Data extracted from a collection

------------------------------

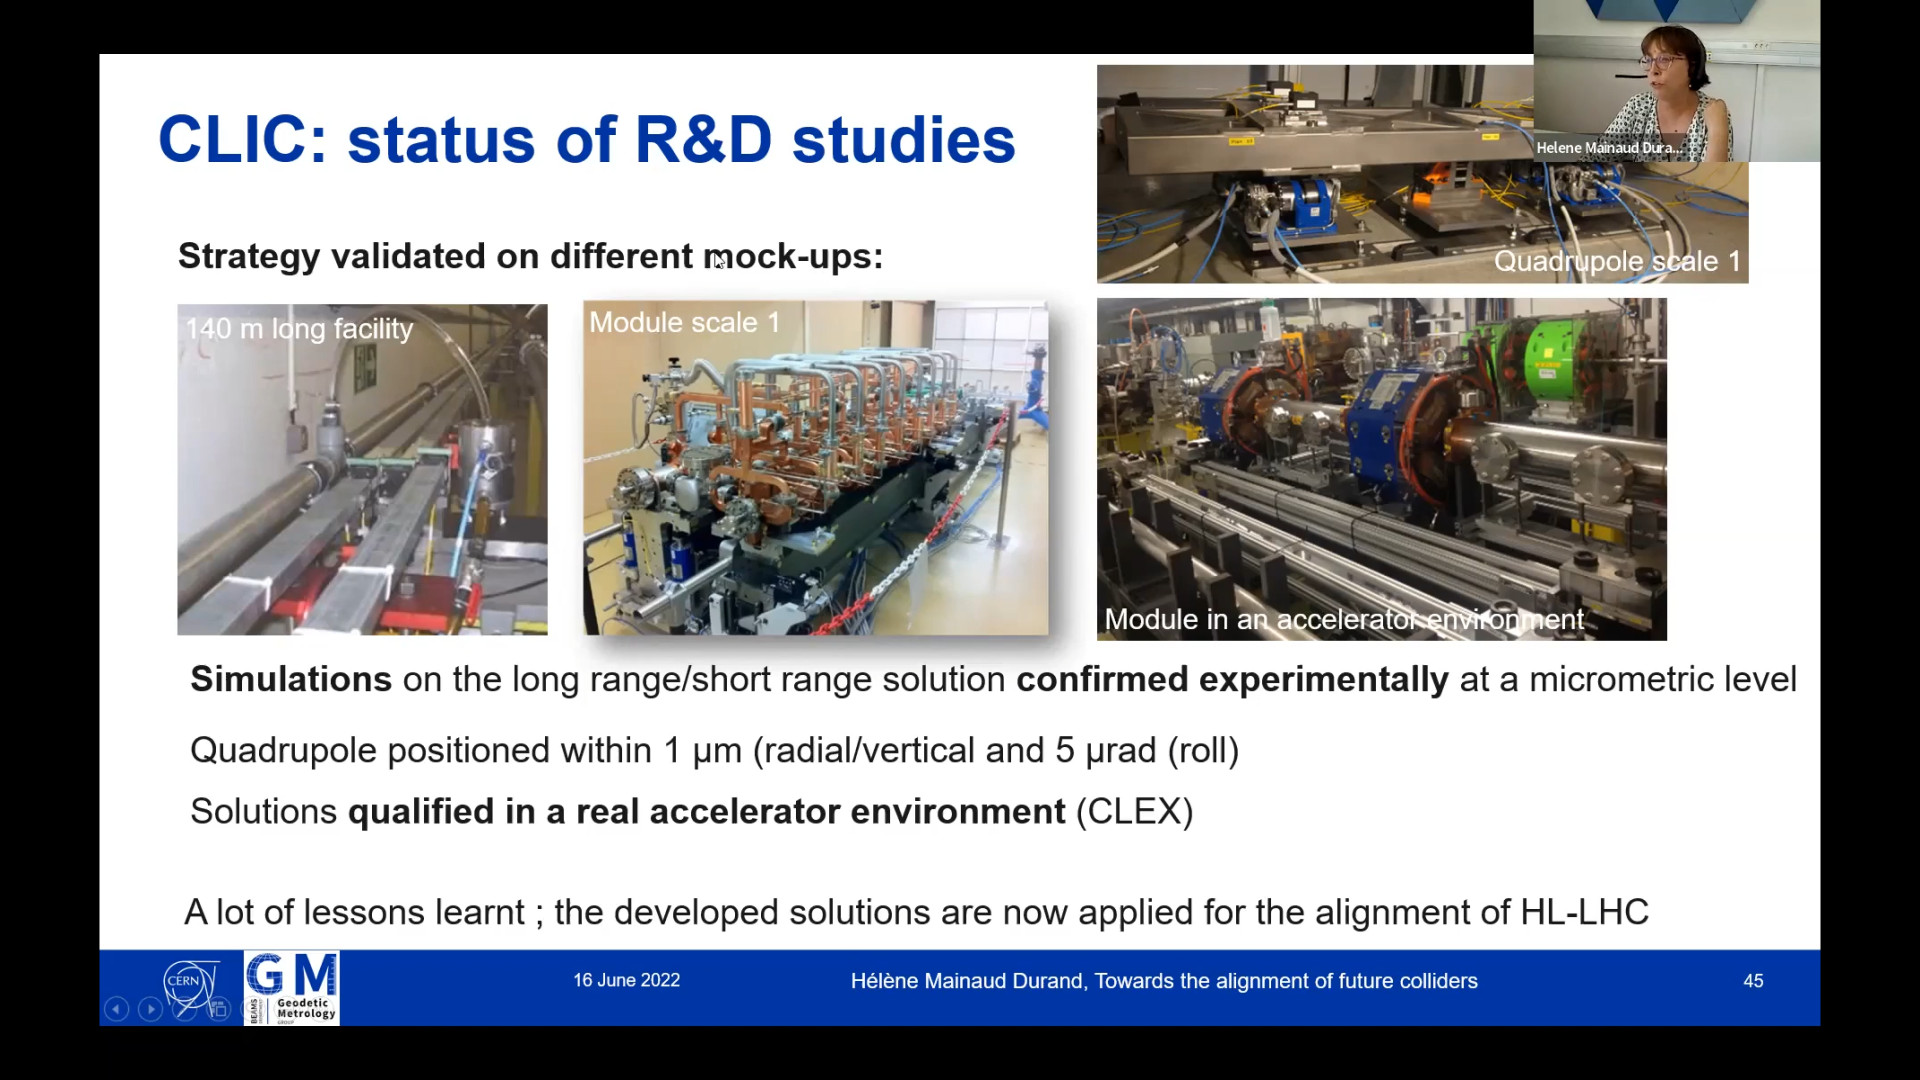
Task: Click the bold text qualified in a real accelerator environment
Action: click(x=706, y=811)
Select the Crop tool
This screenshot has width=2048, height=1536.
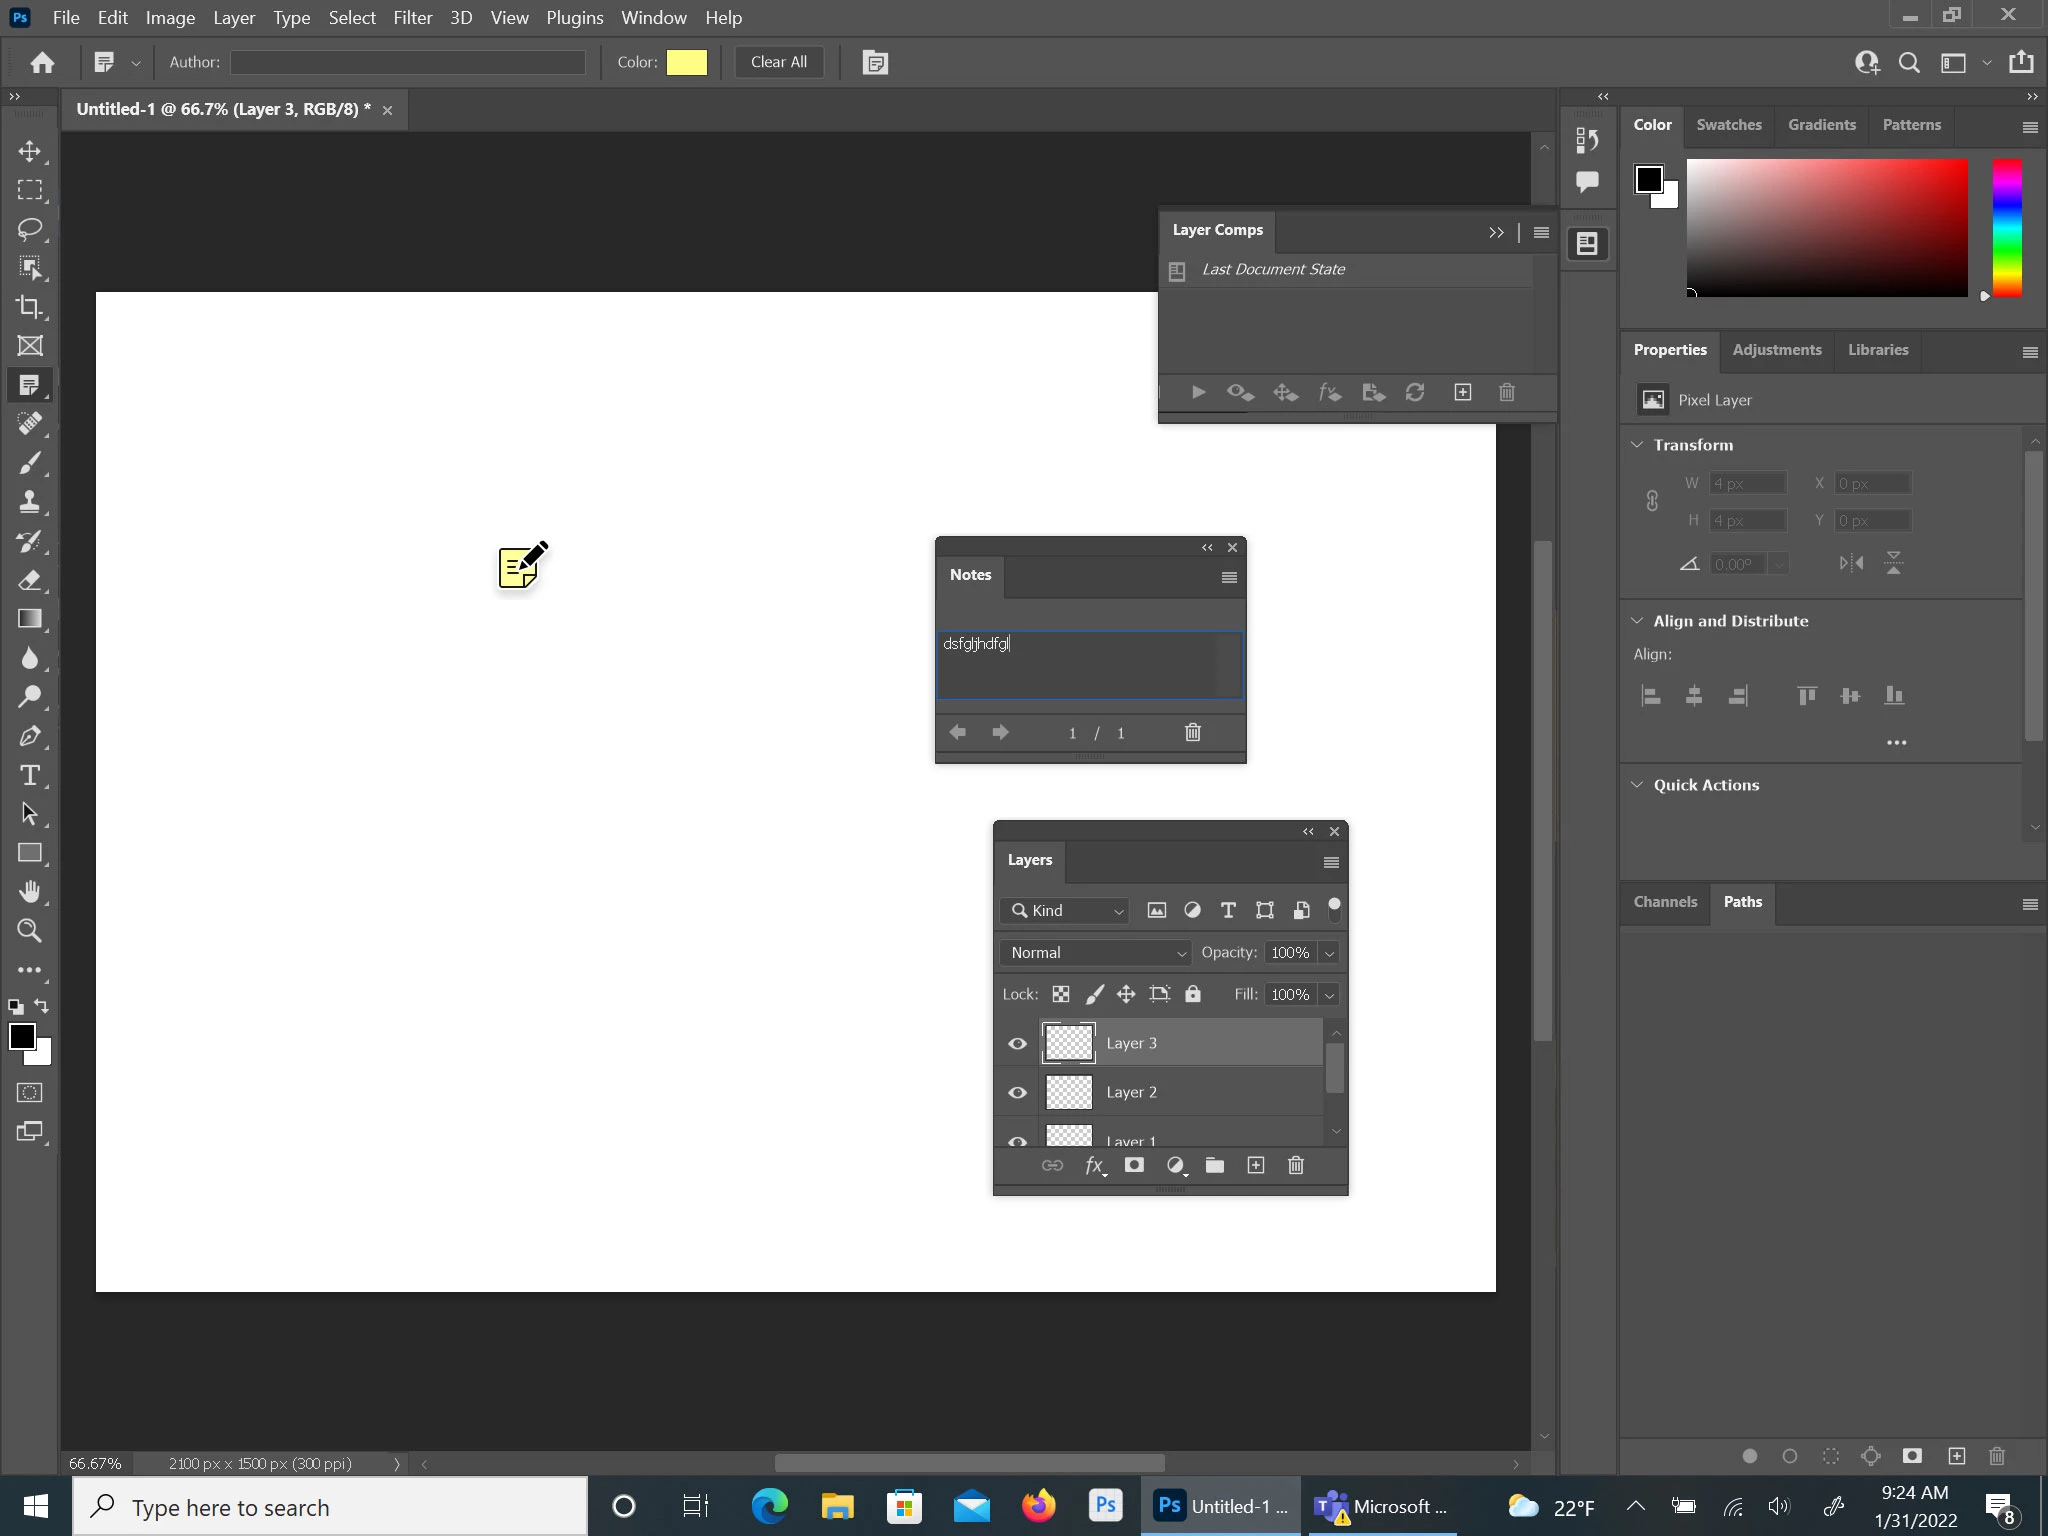29,307
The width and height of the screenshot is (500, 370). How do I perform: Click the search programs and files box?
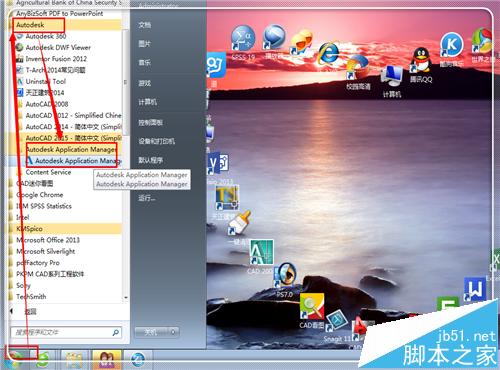click(66, 332)
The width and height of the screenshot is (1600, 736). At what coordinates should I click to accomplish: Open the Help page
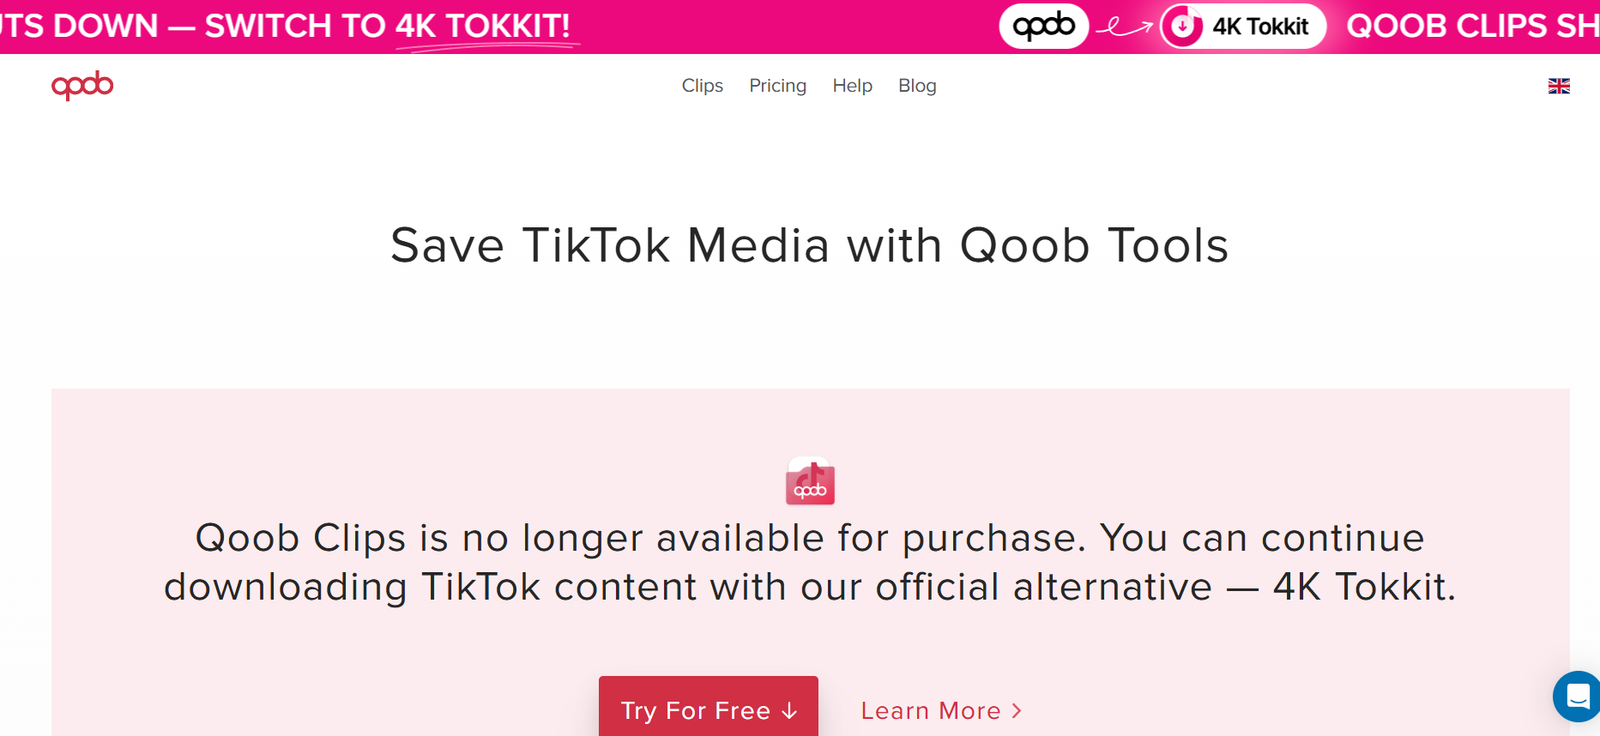click(x=853, y=86)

------------------------------

# Your instructions
Can you return every line of the records above word for word, with the pictures left out?

# Full response
Task: Click the bold text qualified in a real accelerator environment
Action: click(x=706, y=811)
Select the Crop tool
This screenshot has width=2048, height=1536.
29,307
The width and height of the screenshot is (500, 370). How do I perform: Click the search programs and files box?
click(66, 332)
The width and height of the screenshot is (1600, 736). At what coordinates should I click to accomplish: Open the Help page
click(x=853, y=86)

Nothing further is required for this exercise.